September 15, 2010
I am quite a perceptive person. My friends find it funny that I know things about them that they didn’t even know about themselves. It comes from years of practice and observing people. To be truthful, it comes from a coping mechanism I picked up as a child.
Stability was not a word I would have understood as a child. We were constantly moving and being taken from one place to another. But after a while you get use to it. But I remember the first time I was uprooted. I was around five. I had spent my developmental years living with my mom, aunt, granddaddy, sister, and stepfather. My mom and stepdad had been fighting. Then we were moving, but not with my mom or stepdad. I remember feeling like I was going on a trip to for a little while, but knowing that my mom would come and get me so we could go home. She didn’t at least not for some months. At five I began to struggle with my identity. Who was I outside of my mother? I mean she was all I had in the world. I loved my sister, but she had a dad. I didn’t or I didn’t think I did. I just had my mom. And I missed her, my granddaddy, and aunt so much. That I started watching Standford and Sons and anything with Queen Latifa in it. It was my way of coping with loosing them. You see my granddaddy looked just like Standford to me. So whenever I saw the show I could pretend I was there with him and be happy. The same went for my aunt and Queen Latifah. It was my way of dealing with their loss. After some years I realized that they weren’t really my family, so I grew out of that phase. But that was the being of my being a perceptive person. From that point on, I was able to draw parallels between people’s personalities which helped me to know how to handle situations. It was my way of predicted how people would act based on past experiences and like situations. I began to notice similarities between events and people. It helped me to determine who was dangerous and who was safe. It was my way of protecting myself. I knew which people would try to beat me up and how I should handle that. And which ones were just begging for attention.

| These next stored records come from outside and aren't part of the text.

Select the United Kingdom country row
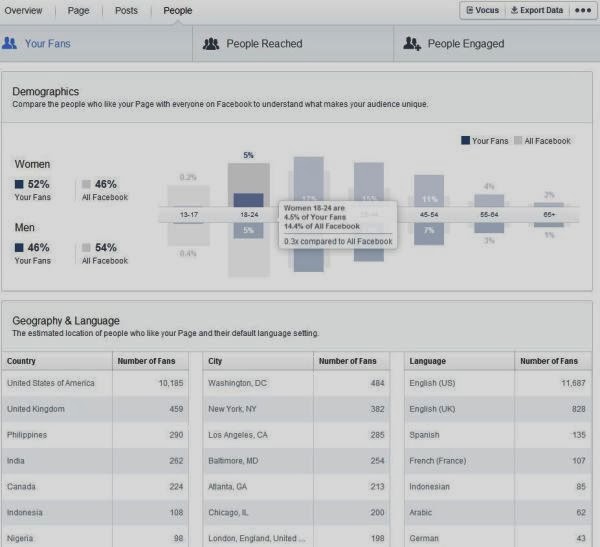600x547 pixels. coord(95,409)
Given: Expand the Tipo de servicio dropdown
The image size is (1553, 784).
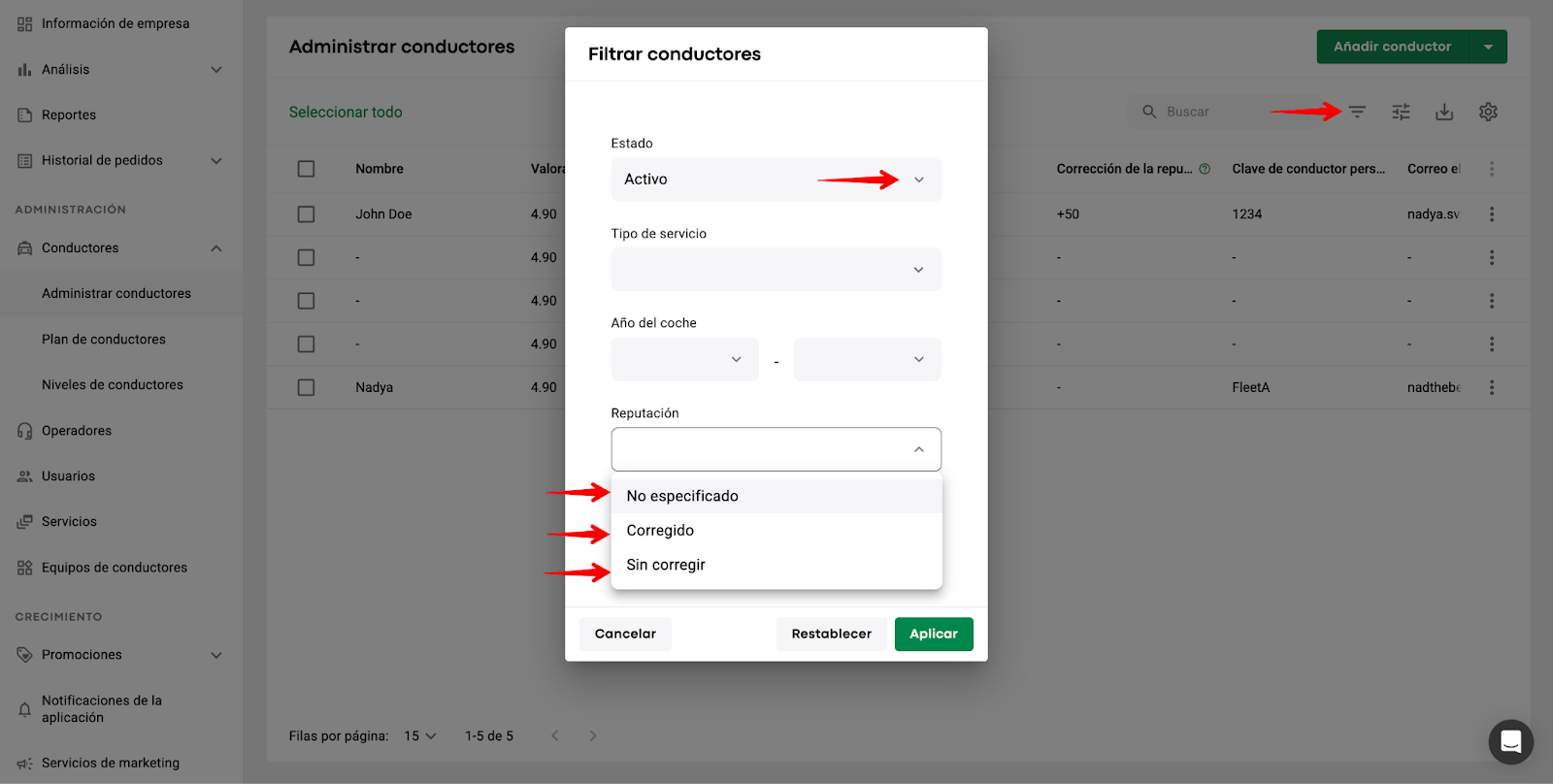Looking at the screenshot, I should tap(776, 270).
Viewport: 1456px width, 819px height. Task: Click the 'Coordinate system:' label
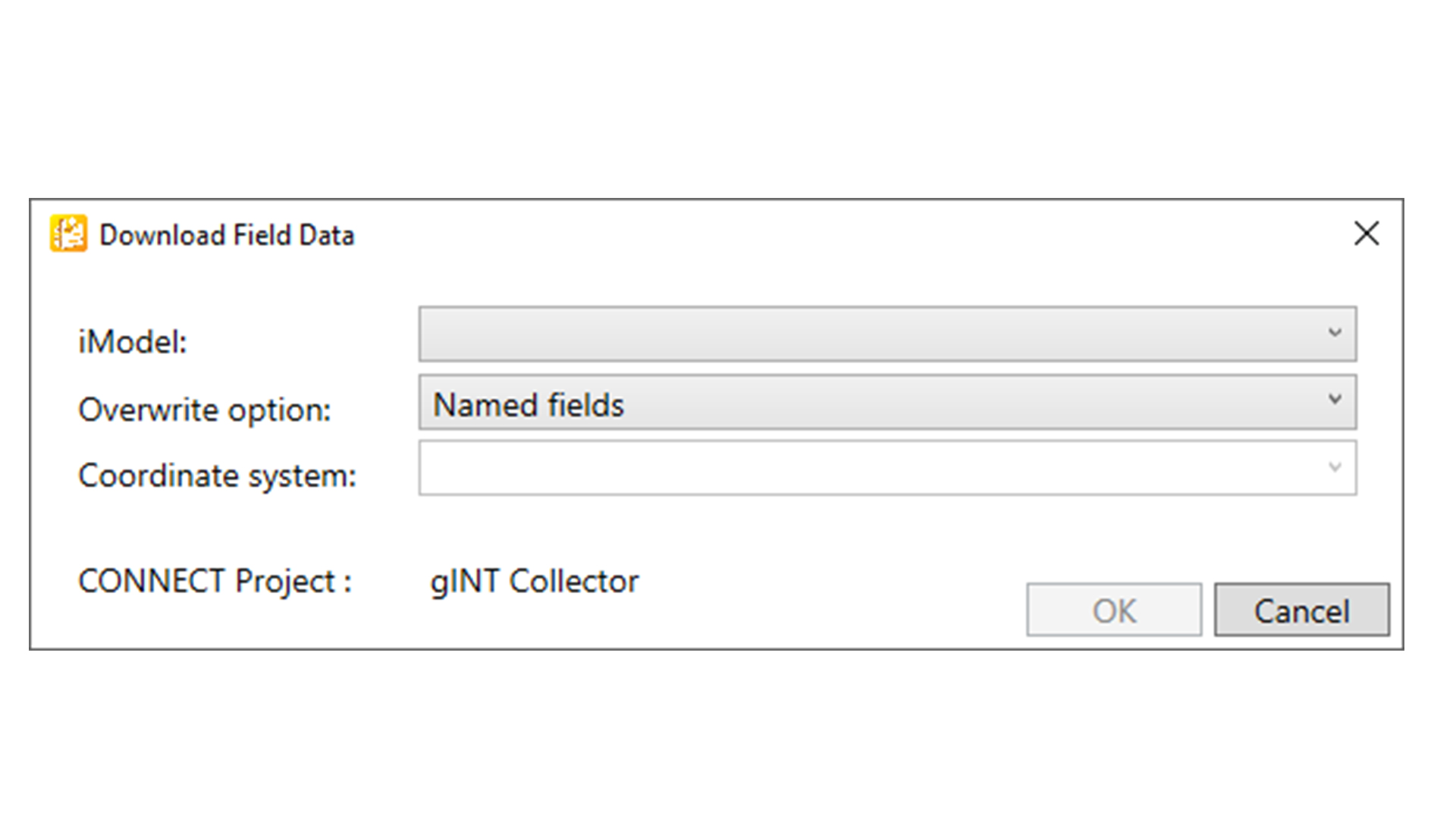217,476
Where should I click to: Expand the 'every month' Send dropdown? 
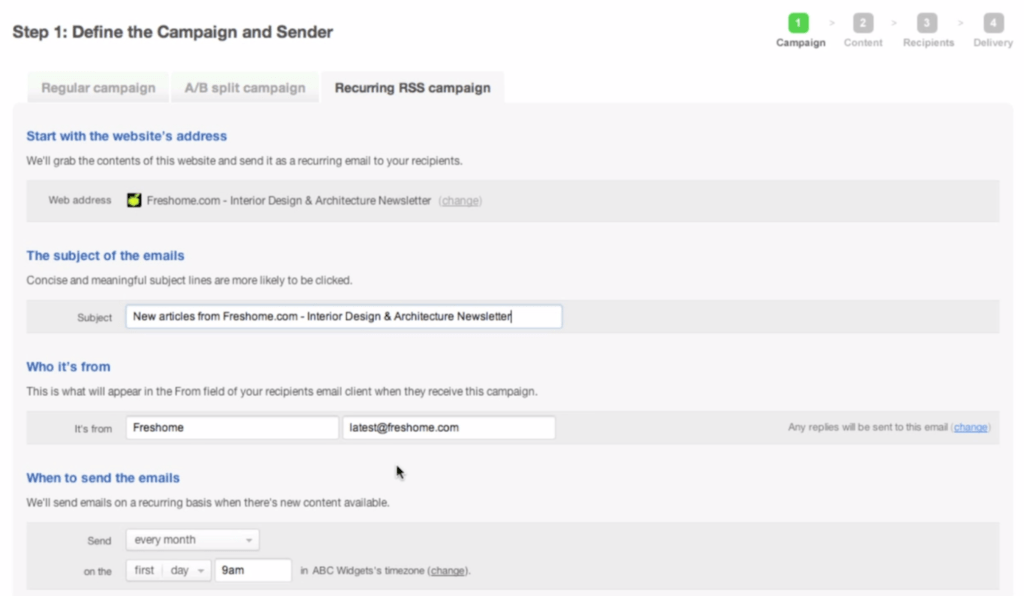pos(192,540)
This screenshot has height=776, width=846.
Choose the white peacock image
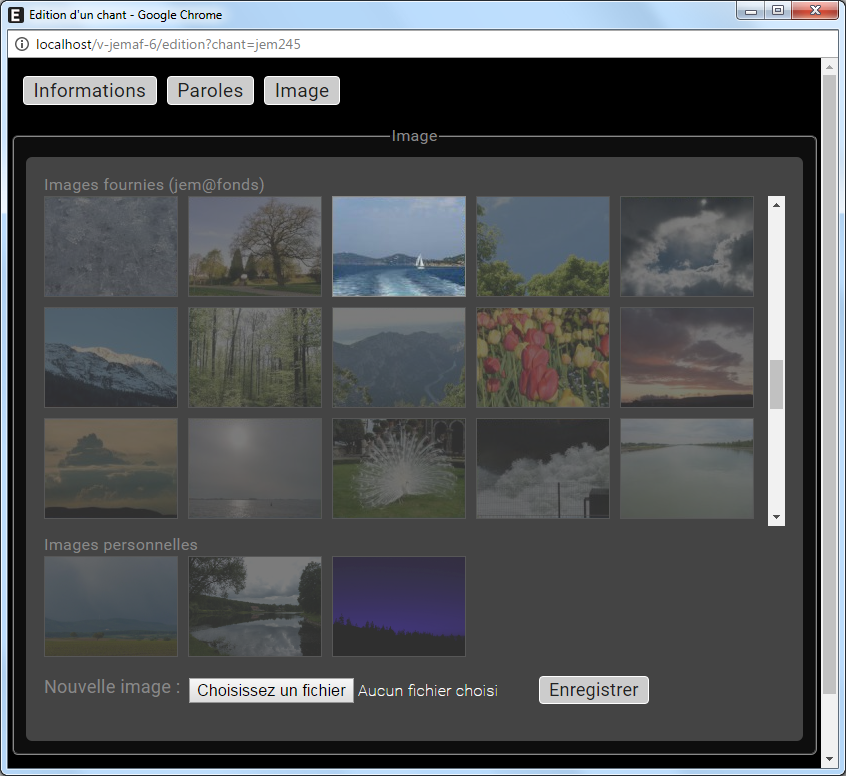point(398,468)
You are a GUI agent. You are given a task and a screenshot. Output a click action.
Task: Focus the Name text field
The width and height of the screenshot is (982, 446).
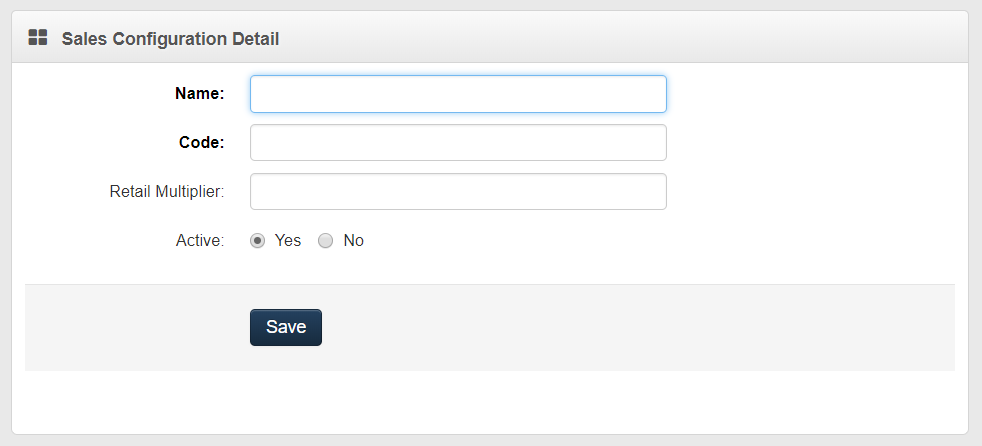click(x=458, y=94)
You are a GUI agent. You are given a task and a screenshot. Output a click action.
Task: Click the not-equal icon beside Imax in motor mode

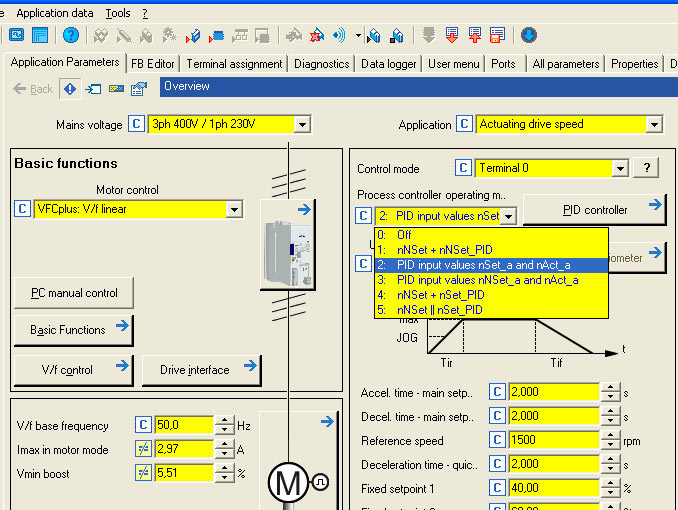142,450
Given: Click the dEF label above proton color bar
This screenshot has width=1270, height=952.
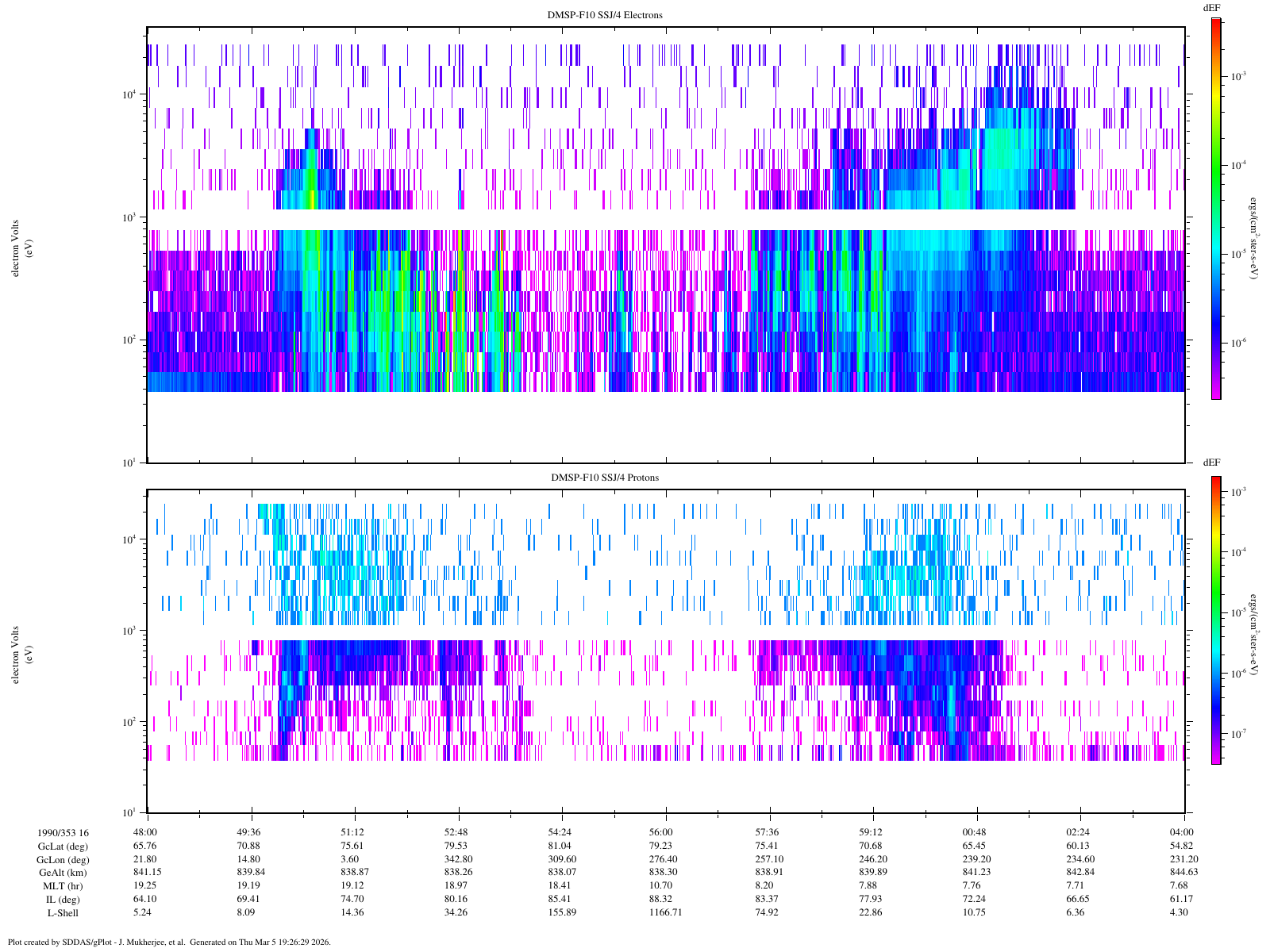Looking at the screenshot, I should click(x=1211, y=463).
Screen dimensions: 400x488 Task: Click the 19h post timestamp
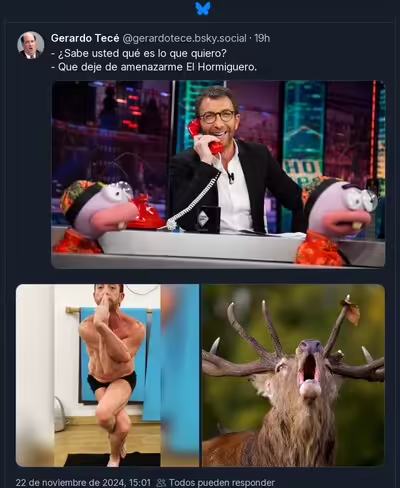coord(262,38)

But this gift came with a price. Unlike most people who are able to separate fact from fiction. I began to notice similarities between people and outcomes to the point where I thought changing or fixing on would instantly cure the other. I began to live in fear of recreating painful memories by over analyzing everything. I was going into information overload. And it didn’t occur to me that there was something wrong till I lost someone. Till my fears became a reality and all I had hoped to avoid became my down fall. Like all good lesson, in hindsight, I began to see the error in my ways. I began to notice what I was doing to myself and to the people close to me. The people that hurt me and left me. The people that helped to create, the machine I can be. Those people don’t know and don’t care. They have all moved on with their lives, leaving me in the past waiting. This was my enlightenment. This was my salvation. Because they had moved on so should I. There is nothing wrong with being analytical. There is nothing wrong with protecting yourself from painful situations. There is, however, something wrong with reliving those problems. And I have no interesting in living in that place.
Have I been cured of my shortcoming? Heavens no. But I am now more aware of it. And that my dear friends is always the first step.